Outside experts set to counter official foot-dragging
Lawyers co-ordinating compensation claims by 1,000 Gulf war veterans are planning their own medical testing programme in the face of government refusal to release medical records and full information on drugs given to the troops.

The two firms appointed by the Legal Aid Board to act as lead solicitors say experts they consulted reported that so-called Gulf-war syndrome could have been caused by a combination of vaccinations, anti-nerve-gas tablets and exposure to organosphosphate pesticides, which Nicholas Soames, the armed forces minister, admitted last Friday had been used in the region. Aided by scientists, the two firms, Dawbarns of King's Lynn, Norfolk, and Gill Akaster of Plymouth, are in advanced stages of designing a representative study of 20 veterans, including at least one who has a child with birth defects, and 20 comparable "controls", who did not go to the Gulf. The subjects will have blood and nerve-conduction tests.

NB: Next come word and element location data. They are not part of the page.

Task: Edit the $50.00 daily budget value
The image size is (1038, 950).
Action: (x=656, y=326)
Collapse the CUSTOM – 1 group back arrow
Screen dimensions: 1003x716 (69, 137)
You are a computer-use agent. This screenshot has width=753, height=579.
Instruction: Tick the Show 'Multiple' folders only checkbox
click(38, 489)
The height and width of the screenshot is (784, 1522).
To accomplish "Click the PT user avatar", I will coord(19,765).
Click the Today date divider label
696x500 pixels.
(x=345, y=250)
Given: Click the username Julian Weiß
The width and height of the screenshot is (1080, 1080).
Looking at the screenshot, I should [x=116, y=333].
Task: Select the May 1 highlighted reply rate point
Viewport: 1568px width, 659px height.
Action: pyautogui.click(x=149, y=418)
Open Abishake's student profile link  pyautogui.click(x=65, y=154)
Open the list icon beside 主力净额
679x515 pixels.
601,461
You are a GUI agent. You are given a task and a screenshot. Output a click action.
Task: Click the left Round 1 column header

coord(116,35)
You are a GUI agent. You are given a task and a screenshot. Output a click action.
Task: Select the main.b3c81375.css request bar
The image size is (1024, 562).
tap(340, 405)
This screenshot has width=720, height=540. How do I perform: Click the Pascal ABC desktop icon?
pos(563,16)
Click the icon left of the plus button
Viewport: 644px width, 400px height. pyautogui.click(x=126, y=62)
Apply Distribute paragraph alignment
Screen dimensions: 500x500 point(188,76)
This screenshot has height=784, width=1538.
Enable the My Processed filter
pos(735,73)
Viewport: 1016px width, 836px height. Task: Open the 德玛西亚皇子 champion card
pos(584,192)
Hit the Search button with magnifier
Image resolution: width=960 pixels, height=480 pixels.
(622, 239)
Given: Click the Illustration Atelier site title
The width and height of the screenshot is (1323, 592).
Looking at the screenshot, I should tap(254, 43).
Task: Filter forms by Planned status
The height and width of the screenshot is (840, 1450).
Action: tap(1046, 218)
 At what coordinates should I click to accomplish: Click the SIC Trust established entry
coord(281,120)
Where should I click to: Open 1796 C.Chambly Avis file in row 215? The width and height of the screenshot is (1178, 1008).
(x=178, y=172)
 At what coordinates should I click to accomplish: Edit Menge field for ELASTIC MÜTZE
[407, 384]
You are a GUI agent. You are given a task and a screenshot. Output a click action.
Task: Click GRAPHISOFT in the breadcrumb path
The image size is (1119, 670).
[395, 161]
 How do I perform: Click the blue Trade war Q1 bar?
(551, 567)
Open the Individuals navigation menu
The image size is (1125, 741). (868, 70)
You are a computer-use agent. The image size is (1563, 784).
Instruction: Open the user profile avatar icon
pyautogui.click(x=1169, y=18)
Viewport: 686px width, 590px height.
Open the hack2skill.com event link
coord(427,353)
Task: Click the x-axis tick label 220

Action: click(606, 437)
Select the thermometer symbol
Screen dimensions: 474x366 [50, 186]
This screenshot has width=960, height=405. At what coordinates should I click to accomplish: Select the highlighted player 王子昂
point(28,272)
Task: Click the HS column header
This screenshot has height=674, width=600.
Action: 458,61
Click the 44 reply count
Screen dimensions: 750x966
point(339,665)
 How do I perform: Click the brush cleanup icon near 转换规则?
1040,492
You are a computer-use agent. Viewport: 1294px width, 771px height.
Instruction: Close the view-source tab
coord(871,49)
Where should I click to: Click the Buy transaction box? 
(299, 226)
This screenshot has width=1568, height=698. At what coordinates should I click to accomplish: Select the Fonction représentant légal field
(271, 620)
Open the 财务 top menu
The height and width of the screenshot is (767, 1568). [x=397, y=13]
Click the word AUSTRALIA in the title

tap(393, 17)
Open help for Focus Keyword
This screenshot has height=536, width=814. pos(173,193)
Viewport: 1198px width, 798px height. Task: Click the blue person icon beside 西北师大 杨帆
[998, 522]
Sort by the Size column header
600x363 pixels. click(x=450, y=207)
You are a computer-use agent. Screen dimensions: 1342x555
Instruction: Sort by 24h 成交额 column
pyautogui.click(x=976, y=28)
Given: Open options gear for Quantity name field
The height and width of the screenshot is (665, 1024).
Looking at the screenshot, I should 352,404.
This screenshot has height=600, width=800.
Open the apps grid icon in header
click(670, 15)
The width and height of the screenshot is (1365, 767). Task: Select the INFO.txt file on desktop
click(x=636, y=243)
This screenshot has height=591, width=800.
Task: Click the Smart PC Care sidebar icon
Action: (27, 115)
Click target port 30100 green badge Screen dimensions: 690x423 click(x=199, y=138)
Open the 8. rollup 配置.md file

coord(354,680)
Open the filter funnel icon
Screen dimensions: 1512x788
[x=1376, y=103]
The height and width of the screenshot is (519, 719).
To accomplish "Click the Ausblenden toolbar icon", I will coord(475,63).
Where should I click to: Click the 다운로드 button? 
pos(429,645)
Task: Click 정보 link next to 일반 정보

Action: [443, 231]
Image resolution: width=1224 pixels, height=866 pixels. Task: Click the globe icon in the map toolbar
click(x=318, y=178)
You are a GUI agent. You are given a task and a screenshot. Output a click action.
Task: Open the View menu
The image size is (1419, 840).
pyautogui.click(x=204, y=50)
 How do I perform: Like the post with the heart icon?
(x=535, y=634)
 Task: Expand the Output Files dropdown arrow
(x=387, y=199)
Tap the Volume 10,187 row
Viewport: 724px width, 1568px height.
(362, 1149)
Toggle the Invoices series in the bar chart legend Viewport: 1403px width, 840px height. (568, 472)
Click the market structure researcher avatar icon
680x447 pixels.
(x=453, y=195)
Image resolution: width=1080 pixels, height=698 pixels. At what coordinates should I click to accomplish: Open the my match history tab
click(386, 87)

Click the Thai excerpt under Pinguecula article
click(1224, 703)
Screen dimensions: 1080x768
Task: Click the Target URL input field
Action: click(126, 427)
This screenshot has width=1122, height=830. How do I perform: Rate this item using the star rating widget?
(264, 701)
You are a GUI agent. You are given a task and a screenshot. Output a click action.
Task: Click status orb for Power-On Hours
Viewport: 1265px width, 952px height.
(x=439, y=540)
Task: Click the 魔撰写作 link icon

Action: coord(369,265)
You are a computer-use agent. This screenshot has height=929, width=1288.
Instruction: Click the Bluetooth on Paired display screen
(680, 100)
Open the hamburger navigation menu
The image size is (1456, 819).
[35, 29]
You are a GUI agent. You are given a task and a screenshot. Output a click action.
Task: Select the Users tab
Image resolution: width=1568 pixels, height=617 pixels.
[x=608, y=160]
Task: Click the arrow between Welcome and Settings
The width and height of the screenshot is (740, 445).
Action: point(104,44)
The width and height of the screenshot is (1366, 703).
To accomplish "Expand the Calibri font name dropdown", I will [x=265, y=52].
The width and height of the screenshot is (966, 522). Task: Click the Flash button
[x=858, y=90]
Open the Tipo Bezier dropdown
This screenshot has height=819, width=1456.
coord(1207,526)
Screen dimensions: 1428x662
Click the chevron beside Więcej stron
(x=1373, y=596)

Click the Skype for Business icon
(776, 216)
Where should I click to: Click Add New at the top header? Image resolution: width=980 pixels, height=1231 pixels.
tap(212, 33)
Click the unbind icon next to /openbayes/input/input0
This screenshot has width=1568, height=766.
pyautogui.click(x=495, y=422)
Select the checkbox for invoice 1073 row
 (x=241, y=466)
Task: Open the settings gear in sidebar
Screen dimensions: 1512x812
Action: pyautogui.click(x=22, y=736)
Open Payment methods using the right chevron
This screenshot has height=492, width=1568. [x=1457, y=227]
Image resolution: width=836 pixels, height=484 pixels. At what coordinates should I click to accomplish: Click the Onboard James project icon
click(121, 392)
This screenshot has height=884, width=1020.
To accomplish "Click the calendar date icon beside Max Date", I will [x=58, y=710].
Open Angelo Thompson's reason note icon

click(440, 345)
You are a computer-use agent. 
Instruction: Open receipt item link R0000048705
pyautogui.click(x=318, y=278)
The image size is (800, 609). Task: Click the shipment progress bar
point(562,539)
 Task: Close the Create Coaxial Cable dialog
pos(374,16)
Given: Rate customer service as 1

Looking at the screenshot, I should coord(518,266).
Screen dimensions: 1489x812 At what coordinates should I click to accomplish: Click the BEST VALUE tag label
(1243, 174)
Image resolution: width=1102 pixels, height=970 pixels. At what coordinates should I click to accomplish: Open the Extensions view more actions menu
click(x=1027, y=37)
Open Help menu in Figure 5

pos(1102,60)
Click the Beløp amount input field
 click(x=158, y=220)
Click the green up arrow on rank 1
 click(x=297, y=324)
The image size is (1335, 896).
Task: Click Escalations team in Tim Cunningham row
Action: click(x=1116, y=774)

The lawyers say some veterans have been removed from their doctors' lists because of lack of information about the cause of their illness and many have been told their conditions are psychological rather than physical. Gulf-war syndrome symptoms include musculo-skeletal and nervous-system disorders, intestinal problems, chronic fatigue, damage to the immune system, rashes, repeated infections, liver and kidney damage, memory loss and personality change.

The lawyers have also called on the Ministry of Defence to say whether soldiers were given adjuvants, which can help produce an immune response but which can have side-effects. Troops were also given biological-warfare vaccine, the constituent parts of which have not been revealed, and took pyridostigmine bromide tablets, to protect against nerve-gas.

Richard Barr, a Dawbarns partner, said tests by Mohammed Abou-Donia, professor of toxicology at Duke University, North Carolina, showed pyridostigmine bromide has a synergistic effect when combined with organophosphates. In the case of organophosphates, toxicity may be magnified tenfold.

Another US immunologist warned of magnified toxicity caused by pyridostigmine bromide or pesticides on an individual whose immune system has been stimulated by multiple vaccination.

Armed with growing evidence of links between substances given veterans and their subsequent illnesses, an immunologist, toxicologist, neuro-physicist, cardiologist and endocrinologist will be appointed to carry out the study.

The lawyers contrast their planned study with Medical Research Council work, details of which are to be given next month. The lawyers suspect it will be epidemiological and take another 18 months before individual cases are selected for detailed examination. They also fear that when compensation cases reach the courts, ministers will try to claim public- interest immunity for crucial papers.

Mr Barr said: "We are hampered by lack of information. It is not simply ... litigation. It is a question of providing help to cure hundreds of sick people. It does seem stupid for public money to have to be spent on investigation when, with more co-operation, one could get much further down the line in finding out about this illness. It is all government money, anyway."